Passage provided: Begin

The POAAGG study is a 5-year project that investigates the genetic and other risk factors that underlie primary open-angle glaucoma in African Americans. POAAGG patients must be ≥35 years, provide a DNA sample, and meet ophthalmic eligibility criteria. Outreach events were held at health fairs, churches, and senior living facilities in Philadelphia. In-reach patients were self-referred to the Scheie Eye Institute from study publicity on public transportation systems, African American talk radio and newspapers, church ministers, and government officials. All participants provided family and personal history of glaucoma, history of diabetes, and hypertension. A complete suite of glaucoma equipment was utilized at both outreach and in-reach events to allow deep endo-phenotyping of patients by glaucoma specialists to determine eligibility for study enrollment and status as case, control, or suspect.
Among the 185 patients attending outreach screening events, the mean age was 59.9 similar to the mean age of 53.1 for the 41 patients attending in-reach events. The proportion of male patients was lower at outreach events than at in-reach events (34.6% vs. 58.5%; p=0.007; Figure 1). There were similar proportions in the outreach and in-reach groups of self-reported family history of glaucoma (30.8% vs. 43.9%), self-reported history of glaucoma (4.9% vs. 9.8%), history of diabetes (21.1% vs. 12.1%), and history of hypertension (52.4% vs.46.3%) (Figure 1). A lower proportion (57.3%) from the outreach screenings met criteria for enrollment in POAAGG than the in-reach group (92.7%; p<0.001).
Patients who presented to outreach and in-reach events were generally similar with respect to history of glaucoma and diagnoses of diabetes and hypertension. However, outreach patients were less likely to be eligible for POAAGG than in-reach patients.
This is an abstract that was submitted for the 2016 ARVO Annual Meeting, held in Seattle, Wash., May 1-5, 2016.

Passage provided: End

Copy the glaucoma abstract word for word from "Patients who presented" to "May 1-5, 2016.". Please rely on the glaucoma abstract alone, not on the data.

Information supplied: Begin

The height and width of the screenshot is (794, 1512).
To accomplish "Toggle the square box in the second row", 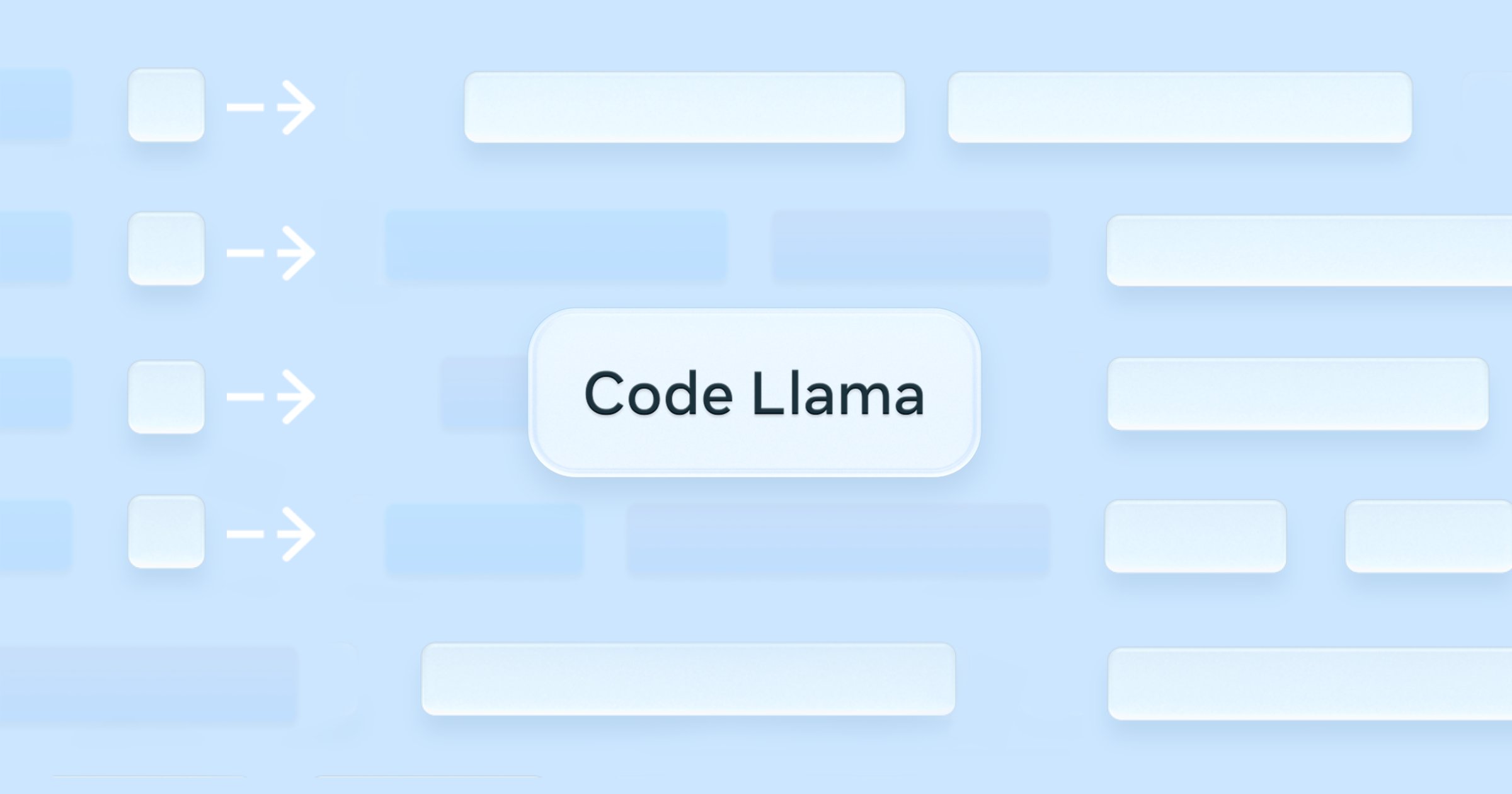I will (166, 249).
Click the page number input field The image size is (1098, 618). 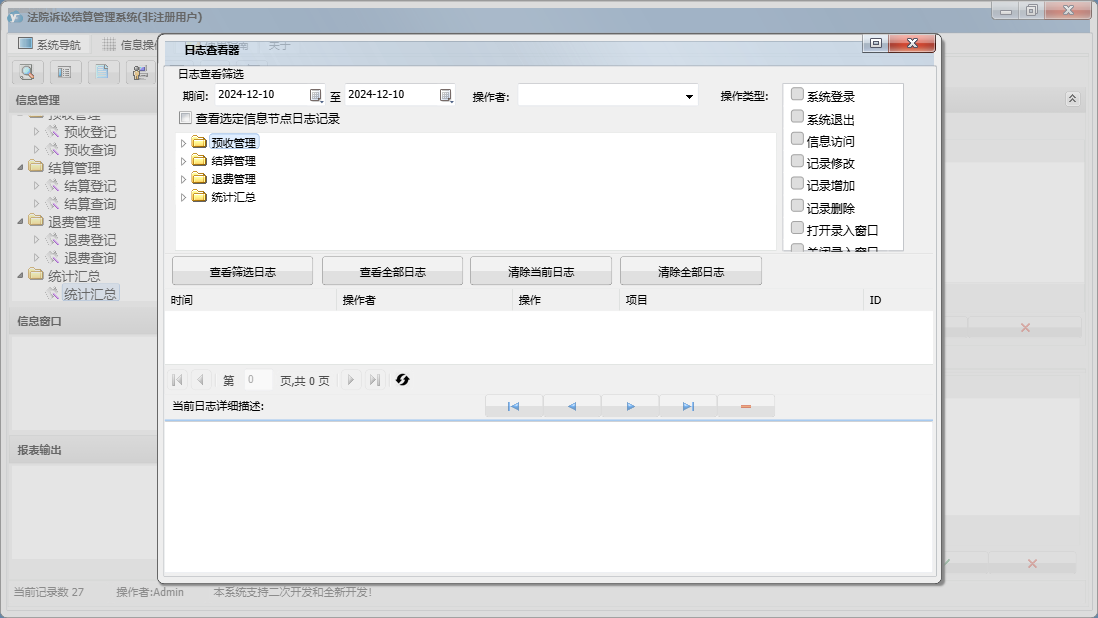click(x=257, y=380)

Information supplied: End

• _Solution for this task_
Patients who presented to outreach and in-reach events were generally similar with respect to history of glaucoma and diagnoses of diabetes and hypertension. However, outreach patients were less likely to be eligible for POAAGG than in-reach patients.
This is an abstract that was submitted for the 2016 ARVO Annual Meeting, held in Seattle, Wash., May 1-5, 2016.